Исходный отрывок ▸

<<<<

Впрочем, кажется, есть и то, чего у знаньевского Серафимовича не было. Когда мы читаем: «Из толпы к ветрякам пробирается с неизъяснимо-красным лицом, с едва пробивающимися черными усиками, в матросской шапочке» – вот такое предложение без подлежащего – в нем мы ощущаем явный модерн, почти Пшибышевского. Когда мы находим фразы, подобные такой: «Опять у бежавших среди напряжения к спасению подымалось неподавимое изумление», – мы предполагаем здесь уже начало инструментовки – почти по Белому.
И еще: в «Знании» никогда не было той сусальности, которая есть теперь в Серафимовичевском железе, добытом из «Недр». По всем сусальным кодексам сделана фигура «гнусного соглашателя» Микеладзе. И особенно густо насусален конец – апофеоз героя, скомпонованный по всем оперным правилам, согласно коим, как известно, полагается говорить уже не «рот», а «уста», и не «глаза», а «очи», и полагается, чтобы «в сердце выжигалось огненным клеймом», а слезы «поползли по обветренным лицам встречавшихся, по стариковским лицам, и засияли слезами девичьи очи…»

>>>>

Задачи для решения ▸
1. Перечислите все фамилии, которые встречаются в отрывке о Серафимовиче.
2. Выпишите, пожалуйста, без изменений фрагмент отрывка о Серафимовиче от слов «Впрочем, кажется, есть» до слов «почти по Белому.» включительно.
Листинг здесь никакой роли не играет.

Сохранённые данные ▸
<<<<

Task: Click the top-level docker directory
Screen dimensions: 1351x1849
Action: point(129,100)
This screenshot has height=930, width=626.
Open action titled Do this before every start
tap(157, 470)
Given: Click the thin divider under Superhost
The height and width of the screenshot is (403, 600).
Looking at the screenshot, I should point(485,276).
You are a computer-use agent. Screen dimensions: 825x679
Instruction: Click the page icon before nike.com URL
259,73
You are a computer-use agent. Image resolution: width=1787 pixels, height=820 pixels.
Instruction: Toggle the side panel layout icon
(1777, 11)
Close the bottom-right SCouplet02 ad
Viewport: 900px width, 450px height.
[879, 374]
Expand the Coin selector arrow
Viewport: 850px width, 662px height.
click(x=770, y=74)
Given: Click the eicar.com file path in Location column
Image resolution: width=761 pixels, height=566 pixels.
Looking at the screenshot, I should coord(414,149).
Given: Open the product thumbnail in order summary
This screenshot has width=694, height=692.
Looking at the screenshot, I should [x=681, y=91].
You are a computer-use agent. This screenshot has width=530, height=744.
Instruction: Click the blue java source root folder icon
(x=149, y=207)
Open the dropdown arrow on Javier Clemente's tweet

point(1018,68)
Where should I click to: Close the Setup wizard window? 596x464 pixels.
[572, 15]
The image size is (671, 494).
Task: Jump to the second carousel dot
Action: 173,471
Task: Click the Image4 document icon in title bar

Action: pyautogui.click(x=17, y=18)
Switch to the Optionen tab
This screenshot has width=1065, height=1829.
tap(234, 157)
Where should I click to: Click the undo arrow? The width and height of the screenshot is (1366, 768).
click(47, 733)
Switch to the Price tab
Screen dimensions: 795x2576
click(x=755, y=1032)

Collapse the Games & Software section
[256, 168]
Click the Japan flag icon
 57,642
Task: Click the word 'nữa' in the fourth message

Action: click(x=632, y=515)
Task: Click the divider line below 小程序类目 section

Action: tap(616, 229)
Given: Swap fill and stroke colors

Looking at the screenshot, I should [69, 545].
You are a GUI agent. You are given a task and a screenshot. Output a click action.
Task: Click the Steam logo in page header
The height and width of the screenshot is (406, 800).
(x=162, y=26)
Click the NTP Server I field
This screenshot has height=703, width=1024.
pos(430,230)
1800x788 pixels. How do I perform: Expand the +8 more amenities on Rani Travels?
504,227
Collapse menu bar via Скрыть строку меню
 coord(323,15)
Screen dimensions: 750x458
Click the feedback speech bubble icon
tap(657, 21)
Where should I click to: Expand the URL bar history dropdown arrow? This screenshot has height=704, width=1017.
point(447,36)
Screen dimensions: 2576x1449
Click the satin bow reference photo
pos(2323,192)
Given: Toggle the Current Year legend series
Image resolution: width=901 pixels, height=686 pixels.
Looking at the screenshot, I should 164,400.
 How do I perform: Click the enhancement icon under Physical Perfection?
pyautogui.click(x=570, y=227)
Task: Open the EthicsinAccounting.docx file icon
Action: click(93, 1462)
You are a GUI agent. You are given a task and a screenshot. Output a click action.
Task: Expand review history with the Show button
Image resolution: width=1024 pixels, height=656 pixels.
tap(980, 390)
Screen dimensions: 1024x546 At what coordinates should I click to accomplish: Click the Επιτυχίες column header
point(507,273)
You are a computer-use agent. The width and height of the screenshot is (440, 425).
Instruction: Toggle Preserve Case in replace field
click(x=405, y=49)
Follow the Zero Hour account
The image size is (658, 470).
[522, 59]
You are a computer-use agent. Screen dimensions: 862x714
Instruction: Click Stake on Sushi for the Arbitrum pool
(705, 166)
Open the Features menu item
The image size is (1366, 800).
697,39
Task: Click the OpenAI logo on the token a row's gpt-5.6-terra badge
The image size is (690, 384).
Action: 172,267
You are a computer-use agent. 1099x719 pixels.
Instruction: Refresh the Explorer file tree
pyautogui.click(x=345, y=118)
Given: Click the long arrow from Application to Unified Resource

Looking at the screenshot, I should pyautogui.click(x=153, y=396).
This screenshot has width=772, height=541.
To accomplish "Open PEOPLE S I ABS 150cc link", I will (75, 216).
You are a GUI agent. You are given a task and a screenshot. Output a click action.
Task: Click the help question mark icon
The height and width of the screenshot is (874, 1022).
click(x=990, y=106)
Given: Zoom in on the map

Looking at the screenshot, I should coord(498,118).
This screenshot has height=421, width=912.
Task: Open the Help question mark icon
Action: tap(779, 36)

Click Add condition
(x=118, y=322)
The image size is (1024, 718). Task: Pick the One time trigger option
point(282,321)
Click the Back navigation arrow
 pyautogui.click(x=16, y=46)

>>>>

Ответы по заданиям ▸
1. Серафимович, Пшибышевский, Белый, Микеладзе.

2.
Впрочем, кажется, есть и то, чего у знаньевского Серафимовича не было. Когда мы читаем: «Из толпы к ветрякам пробирается с неизъяснимо-красным лицом, с едва пробивающимися черными усиками, в матросской шапочке» – вот такое предложение без подлежащего – в нем мы ощущаем явный модерн, почти Пшибышевского. Когда мы находим фразы, подобные такой: «Опять у бежавших среди напряжения к спасению подымалось неподавимое изумление», – мы предполагаем здесь уже начало инструментовки – почти по Белому.